Rostrocaudal distribution of AAV (adeno-associated virus). Intrathecal injection of AAV-9 results in transfection of dorsal root ganglion neurons. Rats prepared with either conventional or present catheters received an injection of 7.5 μL of AAV-RFP followed by a 12.5 μL saline flush. Viral titers of 1e10 or 1e12 viral genomes were injected. One month later bilateral

Dorsal root ganglia (DRG) were harvested at the Cervical, Thoracic, Lumbar, and Sacral levels. At the low titer, both OEC and MPV catheters resulted in robust sacral transfection (e.g. proximal to the catheter tip), but only rats with present MPV catheters had transfection of neurons above lumbar. Even at the highest titer, the conventional catheter injected rats produce relatively modest transfection in contrast to the rats injected with the present microvalve catheters. This reflects the poor rostral distribution of the injectate achieved by the OEC.

Accumulation of debris in the intrathecal catheters over time. Rats with MP V) and OEC catheters were sacrificed after approximately 2 weeks without injection. Decalcification and sectioning of the lumbar spinal column revealed that 5 of 6 OEC catheters displayed significant debris in the catheter. In contrast, the present MPV catheters showed minimal signs of any infiltration and cellular debris reflecting upon the important difference between the closed valved catheter described here in the present invention vs an open ended catheter. This has significant virtue for chronically placed catheter systems which are injected only periodically.

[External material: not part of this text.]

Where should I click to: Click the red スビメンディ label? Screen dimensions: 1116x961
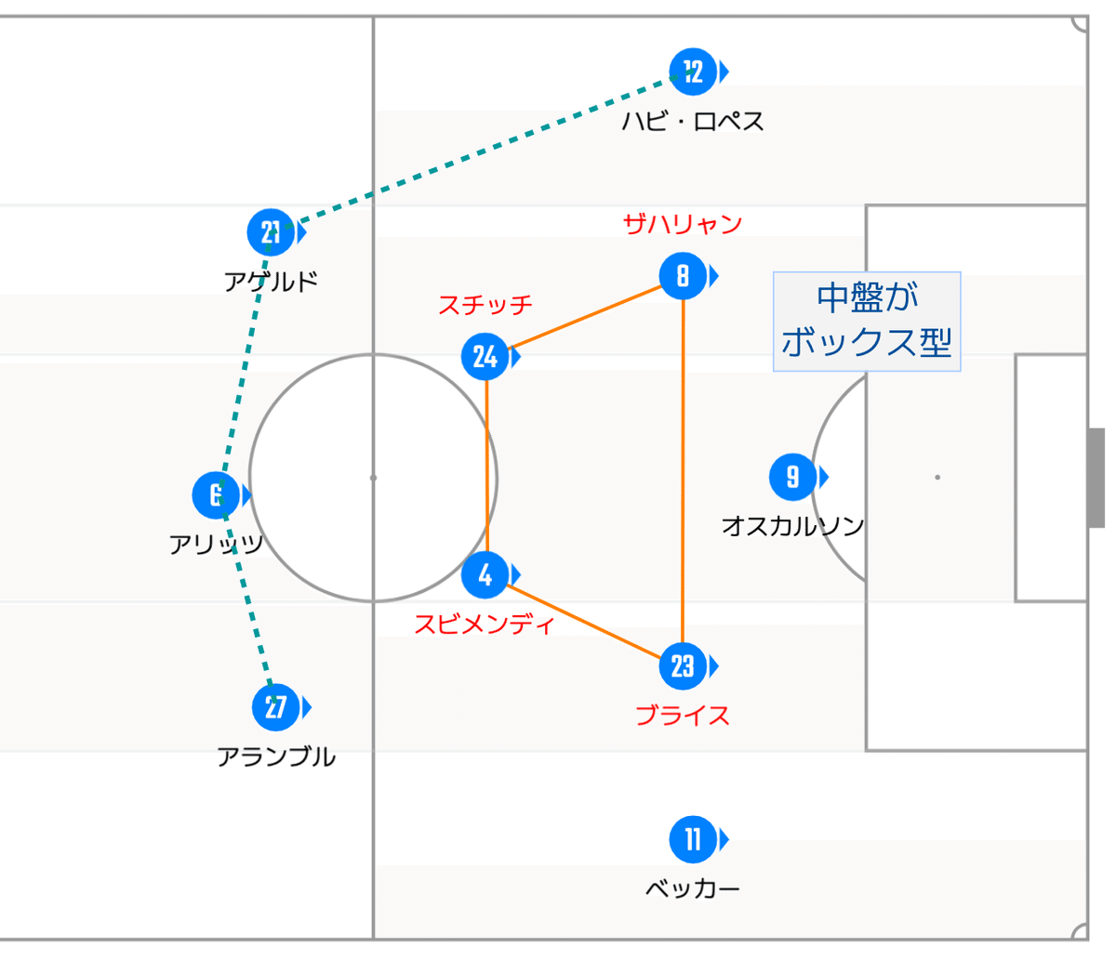(485, 624)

While specific embodiments of the present invention have been shown and described, it should be understood that other modifications, substitutions and alternatives are apparent to one of ordinary skill in the art. Such modifications, substitutions and alternatives can be made without departing from the spirit and scope of the invention, which should be determined from the appended claims.

Various features of the invention are set forth in the appended claims.

Claims

1. A therapeutic agent delivery catheter system, comprising:

an elongate tube defining a lumen therein formed from biocompatible material and sized to insert into a patient or an animal, the tube having a length that extends from the site of insertion to reach a treatment region of the patient; and

a pattern of slits that penetrates an outer wall of the tube, the slits being small enough to remain closed to contain a solution of therapeutic agent, and being configured to open in response to a pressure pulse in the lumen and emit a microjet of therapeutic agent solution from each slit in the pattern of slits.

2. The catheter system of claim 1, wherein the slits are evenly distributed along a longitudinal axis of the catheter over distance determined by the treatment region.

3. The catheter system of claim 1, wherein the pattern arranges slits at different radial angles around a circumference of the elongate tube.

4. The catheter system of claim 3, wherein the pattern includes adjacent slits that are radially offset from each other.

5. The catheter system of claim 4, wherein adjacent slits are radially offset from each other at an angle of 120° to 180°.

6. The catheter system of claim 1, wherein the elongate tube has a diameter of one of a urethral catheter, a cardiac catheter, a venous catheter, a subcutaneous catheter for delivery to wound margins or perineurally, an intracranial catheter, and a large or microbore intrathecal catheter.

7. The catheter system of claim 1, connected to a port or a pump and control system that is configured to deliver one or more pressure pulses sufficient to open the slits.

8. The catheter system of claim 1 wherein the tube is sized for intrathecal treatment and the pattern arranges slits along a rostrocaudal length.

9. The catheter system of claim 1, comprising a rounded distal tip, wherein the rounded distal tip comprises a distal slit.

10. The catheter system of claim 9, wherein the distal slit is smaller than the slits in the pattern of slits.

11. The catheter system of claim 1, comprising a second lumen and ports along the second lumen, the ports being openings sized to remove local fluid from the treatment region.